The internet cracks me up.
The other day, I found a can of coconut water at one of my favorite grocery stores, and so I brought it home. It’s light, barely sweet, so refreshing when cold. When I poured a bit over the fruit, everything seemed to come together more completely. It’s not necessary, by any means, but you might like to try it too.
The next morning, when I woke up, I found an email from someone at O.N.E., saying she had read that little description and was delighted I liked coconut water. Would I like a case of theirs to try?
Now, I have to say, the alacrity with which this happened made me laugh. And I’m a little skeptical about free stuff. But the email was personal, and we were heading into the heat of summer. Sure, why not?
I had no idea how handy this coconut water would become.

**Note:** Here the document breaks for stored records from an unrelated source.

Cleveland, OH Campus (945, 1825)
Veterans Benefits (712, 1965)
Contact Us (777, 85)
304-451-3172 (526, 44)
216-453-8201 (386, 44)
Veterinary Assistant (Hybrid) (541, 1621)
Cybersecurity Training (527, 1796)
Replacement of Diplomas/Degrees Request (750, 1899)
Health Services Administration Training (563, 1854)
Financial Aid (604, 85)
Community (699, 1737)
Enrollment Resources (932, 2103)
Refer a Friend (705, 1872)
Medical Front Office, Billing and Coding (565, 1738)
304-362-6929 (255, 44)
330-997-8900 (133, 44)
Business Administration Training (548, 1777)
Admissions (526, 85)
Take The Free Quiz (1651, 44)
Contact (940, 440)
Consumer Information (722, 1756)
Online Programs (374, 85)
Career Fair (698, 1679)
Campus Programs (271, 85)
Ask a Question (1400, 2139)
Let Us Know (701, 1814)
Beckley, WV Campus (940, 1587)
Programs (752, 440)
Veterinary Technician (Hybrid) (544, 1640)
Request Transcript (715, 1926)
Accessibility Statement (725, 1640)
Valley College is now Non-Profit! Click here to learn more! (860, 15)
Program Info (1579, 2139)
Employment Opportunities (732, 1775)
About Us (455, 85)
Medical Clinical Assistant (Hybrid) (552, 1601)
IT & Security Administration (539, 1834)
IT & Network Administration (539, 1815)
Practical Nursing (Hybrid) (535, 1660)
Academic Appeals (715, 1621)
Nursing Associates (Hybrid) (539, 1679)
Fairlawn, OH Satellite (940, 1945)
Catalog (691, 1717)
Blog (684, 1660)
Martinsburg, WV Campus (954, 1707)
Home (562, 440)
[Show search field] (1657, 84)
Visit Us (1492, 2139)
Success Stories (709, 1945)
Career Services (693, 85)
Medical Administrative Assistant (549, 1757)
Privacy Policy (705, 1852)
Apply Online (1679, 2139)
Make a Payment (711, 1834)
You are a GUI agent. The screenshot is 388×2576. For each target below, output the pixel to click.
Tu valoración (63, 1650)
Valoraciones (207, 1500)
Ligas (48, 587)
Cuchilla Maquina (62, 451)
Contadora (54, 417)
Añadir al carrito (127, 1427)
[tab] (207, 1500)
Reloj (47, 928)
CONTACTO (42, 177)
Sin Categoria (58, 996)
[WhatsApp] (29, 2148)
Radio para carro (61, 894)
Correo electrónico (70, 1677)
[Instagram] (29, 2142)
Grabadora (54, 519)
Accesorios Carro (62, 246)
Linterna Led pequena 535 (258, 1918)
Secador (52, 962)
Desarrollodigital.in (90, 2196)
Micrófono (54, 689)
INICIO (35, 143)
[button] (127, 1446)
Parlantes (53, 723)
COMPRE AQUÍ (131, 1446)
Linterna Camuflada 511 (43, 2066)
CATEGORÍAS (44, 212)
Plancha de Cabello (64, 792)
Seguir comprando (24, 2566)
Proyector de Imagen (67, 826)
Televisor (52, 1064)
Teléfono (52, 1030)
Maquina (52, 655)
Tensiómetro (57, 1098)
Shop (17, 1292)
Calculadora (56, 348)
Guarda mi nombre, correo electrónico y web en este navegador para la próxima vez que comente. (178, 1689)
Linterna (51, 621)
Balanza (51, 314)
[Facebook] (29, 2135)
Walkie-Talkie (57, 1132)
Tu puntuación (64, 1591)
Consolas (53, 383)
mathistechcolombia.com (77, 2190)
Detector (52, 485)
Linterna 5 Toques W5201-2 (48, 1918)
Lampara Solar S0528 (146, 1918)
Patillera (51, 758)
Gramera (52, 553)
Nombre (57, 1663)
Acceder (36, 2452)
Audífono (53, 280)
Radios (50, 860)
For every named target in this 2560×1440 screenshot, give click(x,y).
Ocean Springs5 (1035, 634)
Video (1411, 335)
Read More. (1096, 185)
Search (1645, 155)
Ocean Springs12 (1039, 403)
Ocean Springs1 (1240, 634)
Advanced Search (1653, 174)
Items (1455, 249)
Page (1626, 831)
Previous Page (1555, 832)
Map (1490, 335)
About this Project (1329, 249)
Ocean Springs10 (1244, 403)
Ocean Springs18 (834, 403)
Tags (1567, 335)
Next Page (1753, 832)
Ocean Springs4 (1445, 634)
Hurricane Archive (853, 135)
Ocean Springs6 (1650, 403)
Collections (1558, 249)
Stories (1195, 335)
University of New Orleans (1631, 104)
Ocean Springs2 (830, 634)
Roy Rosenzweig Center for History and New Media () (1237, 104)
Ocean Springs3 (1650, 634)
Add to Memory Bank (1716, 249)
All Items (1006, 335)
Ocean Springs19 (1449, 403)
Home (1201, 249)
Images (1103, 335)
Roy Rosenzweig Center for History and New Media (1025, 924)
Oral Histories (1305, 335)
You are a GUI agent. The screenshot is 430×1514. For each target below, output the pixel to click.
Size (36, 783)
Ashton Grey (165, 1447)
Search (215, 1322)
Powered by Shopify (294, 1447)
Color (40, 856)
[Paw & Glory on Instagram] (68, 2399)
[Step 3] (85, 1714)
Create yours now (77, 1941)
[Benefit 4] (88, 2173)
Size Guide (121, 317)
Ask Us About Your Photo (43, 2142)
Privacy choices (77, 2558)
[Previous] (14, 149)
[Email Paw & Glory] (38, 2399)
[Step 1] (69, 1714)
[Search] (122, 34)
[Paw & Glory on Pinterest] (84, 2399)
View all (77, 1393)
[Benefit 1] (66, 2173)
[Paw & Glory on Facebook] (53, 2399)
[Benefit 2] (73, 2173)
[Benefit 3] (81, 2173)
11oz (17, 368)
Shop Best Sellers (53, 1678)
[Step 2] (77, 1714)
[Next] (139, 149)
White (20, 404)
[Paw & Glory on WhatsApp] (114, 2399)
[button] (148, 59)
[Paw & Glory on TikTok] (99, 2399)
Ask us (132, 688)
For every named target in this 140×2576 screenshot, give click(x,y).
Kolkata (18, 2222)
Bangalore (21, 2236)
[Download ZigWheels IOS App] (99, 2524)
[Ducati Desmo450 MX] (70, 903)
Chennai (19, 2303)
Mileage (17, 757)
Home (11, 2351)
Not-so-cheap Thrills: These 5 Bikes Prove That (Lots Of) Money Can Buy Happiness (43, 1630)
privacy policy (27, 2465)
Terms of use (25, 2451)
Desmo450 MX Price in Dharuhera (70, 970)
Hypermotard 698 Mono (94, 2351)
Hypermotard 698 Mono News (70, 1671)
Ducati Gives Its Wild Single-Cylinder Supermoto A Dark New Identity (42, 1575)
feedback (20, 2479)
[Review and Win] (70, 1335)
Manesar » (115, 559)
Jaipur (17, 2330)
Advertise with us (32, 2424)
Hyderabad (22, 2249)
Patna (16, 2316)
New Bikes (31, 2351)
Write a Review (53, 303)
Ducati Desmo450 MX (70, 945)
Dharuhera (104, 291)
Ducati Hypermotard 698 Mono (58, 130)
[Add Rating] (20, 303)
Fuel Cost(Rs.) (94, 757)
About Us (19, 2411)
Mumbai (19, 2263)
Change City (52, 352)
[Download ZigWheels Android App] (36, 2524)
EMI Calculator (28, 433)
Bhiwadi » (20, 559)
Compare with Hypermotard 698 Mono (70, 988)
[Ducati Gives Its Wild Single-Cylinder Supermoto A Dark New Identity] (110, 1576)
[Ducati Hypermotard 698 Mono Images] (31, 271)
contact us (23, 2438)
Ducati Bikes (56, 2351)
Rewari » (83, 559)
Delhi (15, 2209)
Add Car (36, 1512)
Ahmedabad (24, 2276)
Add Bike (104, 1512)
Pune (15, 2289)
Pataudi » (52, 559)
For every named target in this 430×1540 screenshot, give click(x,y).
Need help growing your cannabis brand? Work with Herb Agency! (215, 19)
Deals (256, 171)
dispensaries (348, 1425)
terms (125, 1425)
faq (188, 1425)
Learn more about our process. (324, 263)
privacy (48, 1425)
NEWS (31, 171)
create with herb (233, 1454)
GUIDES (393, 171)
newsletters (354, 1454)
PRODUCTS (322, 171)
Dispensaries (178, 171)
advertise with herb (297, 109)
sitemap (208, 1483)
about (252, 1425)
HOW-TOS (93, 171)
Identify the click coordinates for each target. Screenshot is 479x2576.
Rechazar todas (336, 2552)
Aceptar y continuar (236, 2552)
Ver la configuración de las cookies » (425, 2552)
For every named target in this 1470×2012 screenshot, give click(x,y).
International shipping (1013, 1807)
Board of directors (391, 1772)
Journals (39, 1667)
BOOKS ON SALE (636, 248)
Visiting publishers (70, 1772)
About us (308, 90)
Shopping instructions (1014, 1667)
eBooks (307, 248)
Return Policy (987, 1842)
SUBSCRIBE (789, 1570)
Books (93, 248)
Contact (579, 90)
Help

Before the Chef and I went to the hospital to meet Little Bean, we packed a cooler full of food and drinks. I had been told we wouldn’t be able to find gluten-free food from the hospital dining service. (This was erroneous information. They had a gluten-free menu.) So we planned ahead. On the hottest days of the summer, I had drunk a couple of the coconut waters. Everything felt refreshed in me. So we packed the last of the case in the cooler.
After my surgery, I heaved with nausea at times. The iv drip hurt my hand. I felt woozy and in pain. As soon as I remembered the electrolytes in the coconut water, I asked for one. Ten minutes later, I felt clear again.
And in the succeeding days, when everything felt woozy and in pain, while we stayed with our daughter in the ICU, I drank the remaining coconut waters, trying to be well.
I won’t say these healed me. They just felt cold and good against my lips. There wasn’t much pleasure to those days. Drinking these was one of the few sensory moments that remains untouched with fear.
They may have sent me a free case, but I’m buying more for myself.